** Task to carry out **
From the text on civil engineers below, reproduce word for word the passage starting with "The civil engineer's" and going on through "and to time.".

** Text for analysis **
--- START ---

What Do Civil Engineers Do?
The civil engineer's job usually begins with the consideration of a need. It may be the need to relieve a town from increasing traffic, the need to provide clean water for an isolated community or to build a bridge to provide better access. The civil engineer will investigate possible sites, analyze soil and rock samples, predict environmental effects and consult local people; there may be several solutions and the civil engineer will recommend the best option to meet the need. Then the detailed design process begins. Computers are becoming increasingly important in design and can produce detailed drawings of projects and predictions of long term effects. On site, civil engineers are employed to oversee the work. They organize and supervise the workforce, plant and materials, and ensure that the project is completed as designed and planned to budget and to time.
Civil engineers are employed by various organizations, including consulting/design firms, construction firms, local, state or federal government, laboratories or research/development firms, law firms, insurance firms and colleges/universities. Below is a description of the various areas of specialization for civil engineers:
Structural civil engineers work with architects and builders to assure that steel and other material used in construction projects exceeds the needs of a given project. With advances in technology and an abundance of creative new building materials, structural civil engineers work on a wider variety of projects than ever before. For example, structural engineers work with entertainment companies to design state of the art amusement park rides that hurl patrons through twists and turns at otherwise unsafe speeds. Structural engineers work in the petroleum industry, developing innovative new offshore oil rigs in locations that were previously considered unstable. These professionals also contribute their efforts to other large construction projects, like inner-city light rail systems and underground supports for new skyscrapers.
Geotechnical civil engineers help builders excavate underground projects and work with experts who manage challenging land renewal projects. When cities want to expand their underground mass transit systems, the call in geo-technical engineers to oversee the tunneling. As more developers erect skyscrapers and other large buildings in urban centers, geo-technical engineers assure that the bedrock can safely sustain the pressure of new structures and the people they will support. Outdoors, geo-technical civil engineers work with emergency management planners to reinforce the banks of flood-prone rivers near new housing developments. They help plan dams and levees to regulate water flow through the area. They even coordinate the placement and the design of landfills and quarries to minimize environmental impact on surrounding homes and businesses.
Transportation civil engineers help us all move around our communities and our country. They work with local and regional planning boards to identify areas of growth and development. They also look for opportunities to alleviate traffic snarls. Once they understand the needs of drivers in a region, they design plans and develop cost estimates for construction projects. Once a new plan has been funded, transportation engineers oversee a variety of subcontractors who build new roads, highways, and bridges. Once the building has been completed, transportation engineers assure citizens that roads are properly maintained and repaired as necessary. Throughout the process of serving the public, transportation engineers must comply with a myriad of local and federal policies for safe construction and maintenance.

--- END ---

** Excerpted data **
--- START ---

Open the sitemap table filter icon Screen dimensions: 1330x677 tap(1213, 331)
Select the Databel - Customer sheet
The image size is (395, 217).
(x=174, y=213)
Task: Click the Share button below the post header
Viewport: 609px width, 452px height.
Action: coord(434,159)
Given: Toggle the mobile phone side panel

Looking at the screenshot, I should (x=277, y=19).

--- END ---
--- START ---

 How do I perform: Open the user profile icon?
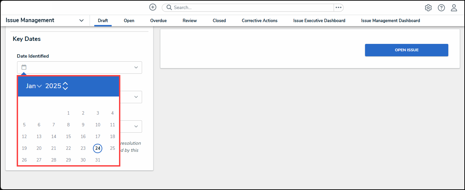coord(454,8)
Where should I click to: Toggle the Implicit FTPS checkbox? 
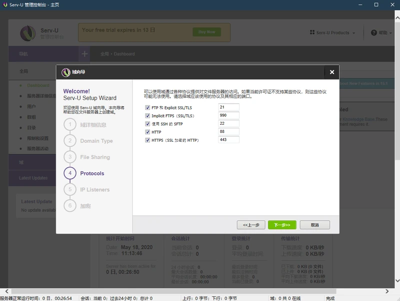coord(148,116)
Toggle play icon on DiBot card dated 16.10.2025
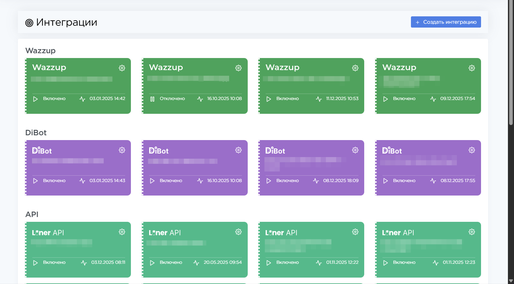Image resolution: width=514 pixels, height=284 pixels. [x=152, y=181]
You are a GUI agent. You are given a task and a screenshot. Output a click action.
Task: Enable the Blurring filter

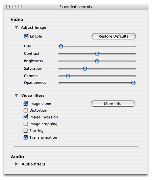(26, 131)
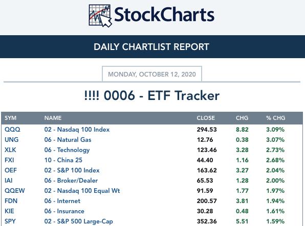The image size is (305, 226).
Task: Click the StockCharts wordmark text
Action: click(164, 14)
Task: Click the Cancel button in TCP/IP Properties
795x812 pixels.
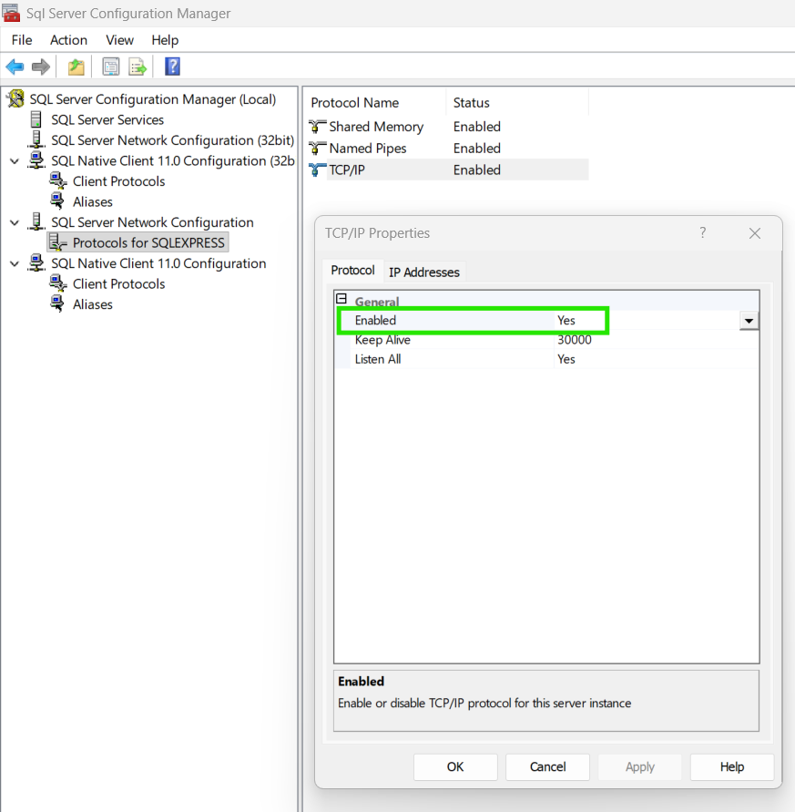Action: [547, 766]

--- END ---

** Written answer **
The civil engineer's job usually begins with the consideration of a need. It may be the need to relieve a town from increasing traffic, the need to provide clean water for an isolated community or to build a bridge to provide better access. The civil engineer will investigate possible sites, analyze soil and rock samples, predict environmental effects and consult local people; there may be several solutions and the civil engineer will recommend the best option to meet the need. Then the detailed design process begins. Computers are becoming increasingly important in design and can produce detailed drawings of projects and predictions of long term effects. On site, civil engineers are employed to oversee the work. They organize and supervise the workforce, plant and materials, and ensure that the project is completed as designed and planned to budget and to time.